-------- Data records --------

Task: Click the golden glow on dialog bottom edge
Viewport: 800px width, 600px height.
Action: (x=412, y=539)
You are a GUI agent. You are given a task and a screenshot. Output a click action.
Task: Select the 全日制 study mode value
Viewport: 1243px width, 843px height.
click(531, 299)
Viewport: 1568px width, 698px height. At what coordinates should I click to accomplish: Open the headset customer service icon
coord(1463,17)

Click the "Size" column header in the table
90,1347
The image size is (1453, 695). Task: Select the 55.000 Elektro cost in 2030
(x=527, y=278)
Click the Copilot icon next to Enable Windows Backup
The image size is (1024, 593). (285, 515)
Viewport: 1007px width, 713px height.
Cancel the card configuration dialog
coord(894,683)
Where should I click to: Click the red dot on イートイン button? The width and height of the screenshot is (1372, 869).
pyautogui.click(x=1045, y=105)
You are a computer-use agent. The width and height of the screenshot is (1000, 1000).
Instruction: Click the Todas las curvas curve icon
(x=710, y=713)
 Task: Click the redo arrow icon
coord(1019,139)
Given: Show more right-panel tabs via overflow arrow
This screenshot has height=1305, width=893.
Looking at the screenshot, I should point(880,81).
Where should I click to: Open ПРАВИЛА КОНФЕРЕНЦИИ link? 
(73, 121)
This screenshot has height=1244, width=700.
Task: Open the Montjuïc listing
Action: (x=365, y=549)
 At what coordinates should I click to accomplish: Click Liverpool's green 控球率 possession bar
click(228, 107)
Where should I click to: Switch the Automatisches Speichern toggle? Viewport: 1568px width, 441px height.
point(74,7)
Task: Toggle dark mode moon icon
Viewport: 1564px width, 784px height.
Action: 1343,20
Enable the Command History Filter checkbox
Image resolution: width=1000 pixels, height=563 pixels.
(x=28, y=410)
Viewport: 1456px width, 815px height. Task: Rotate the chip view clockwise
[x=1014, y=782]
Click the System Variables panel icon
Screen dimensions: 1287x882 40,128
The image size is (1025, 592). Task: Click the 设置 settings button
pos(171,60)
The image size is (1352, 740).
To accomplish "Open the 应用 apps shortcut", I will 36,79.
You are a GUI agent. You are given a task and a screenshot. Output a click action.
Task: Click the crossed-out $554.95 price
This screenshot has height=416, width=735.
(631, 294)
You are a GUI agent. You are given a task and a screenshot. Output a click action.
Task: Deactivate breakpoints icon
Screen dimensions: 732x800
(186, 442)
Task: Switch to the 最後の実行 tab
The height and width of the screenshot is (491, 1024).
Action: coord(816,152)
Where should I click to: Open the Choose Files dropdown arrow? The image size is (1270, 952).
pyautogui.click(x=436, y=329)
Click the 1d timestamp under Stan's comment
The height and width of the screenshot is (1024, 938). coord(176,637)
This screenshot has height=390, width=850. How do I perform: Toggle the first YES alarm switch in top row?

--------

_Directions:_
Put every line of the listing above into a numbered list, leaving out the blank lines.

_Result:_
1. Task: Click the golden glow on dialog bottom edge
2. Viewport: 800px width, 600px height.
3. Action: (x=412, y=539)
4. You are a GUI agent. You are given a task and a screenshot. Output a click action.
5. Task: Select the 全日制 study mode value
6. Viewport: 1243px width, 843px height.
7. click(531, 299)
8. Viewport: 1568px width, 698px height. At what coordinates should I click to accomplish: Open the headset customer service icon
9. coord(1463,17)
10. Click the "Size" column header in the table
11. 90,1347
12. The image size is (1453, 695). Task: Select the 55.000 Elektro cost in 2030
13. (x=527, y=278)
14. Click the Copilot icon next to Enable Windows Backup
15. The image size is (1024, 593). (285, 515)
16. Viewport: 1007px width, 713px height.
17. Cancel the card configuration dialog
18. coord(894,683)
19. Where should I click to: Click the red dot on イートイン button? The width and height of the screenshot is (1372, 869).
20. pyautogui.click(x=1045, y=105)
21. You are a computer-use agent. The width and height of the screenshot is (1000, 1000).
22. Instruction: Click the Todas las curvas curve icon
23. (x=710, y=713)
24.  Task: Click the redo arrow icon
25. coord(1019,139)
26. Given: Show more right-panel tabs via overflow arrow
27. This screenshot has height=1305, width=893.
28. Looking at the screenshot, I should point(880,81).
29. Where should I click to: Open ПРАВИЛА КОНФЕРЕНЦИИ link? 
30. (73, 121)
31. This screenshot has height=1244, width=700.
32. Task: Open the Montjuïc listing
33. Action: (x=365, y=549)
34.  At what coordinates should I click to accomplish: Click Liverpool's green 控球率 possession bar
35. click(228, 107)
36. Where should I click to: Switch the Automatisches Speichern toggle? Viewport: 1568px width, 441px height.
37. point(74,7)
38. Task: Toggle dark mode moon icon
39. Viewport: 1564px width, 784px height.
40. Action: 1343,20
41. Enable the Command History Filter checkbox
42. Image resolution: width=1000 pixels, height=563 pixels.
43. (x=28, y=410)
44. Viewport: 1456px width, 815px height. Task: Rotate the chip view clockwise
45. [x=1014, y=782]
46. Click the System Variables panel icon
47. Screen dimensions: 1287x882 40,128
48. The image size is (1025, 592). Task: Click the 设置 settings button
49. pos(171,60)
50. The image size is (1352, 740).
51. To accomplish "Open the 应用 apps shortcut", I will 36,79.
52. You are a GUI agent. You are given a task and a screenshot. Output a click action.
53. Task: Click the crossed-out $554.95 price
54. This screenshot has height=416, width=735.
55. (631, 294)
56. You are a GUI agent. You are given a task and a screenshot. Output a click action.
57. Task: Deactivate breakpoints icon
58. Screen dimensions: 732x800
59. (186, 442)
60. Task: Switch to the 最後の実行 tab
61. The height and width of the screenshot is (491, 1024).
62. Action: coord(816,152)
63. Where should I click to: Open the Choose Files dropdown arrow? The image size is (1270, 952).
64. pyautogui.click(x=436, y=329)
65. Click the 1d timestamp under Stan's comment
66. The height and width of the screenshot is (1024, 938). coord(176,637)
67. This screenshot has height=390, width=850. How do I perform: Toggle the first YES alarm switch in top row?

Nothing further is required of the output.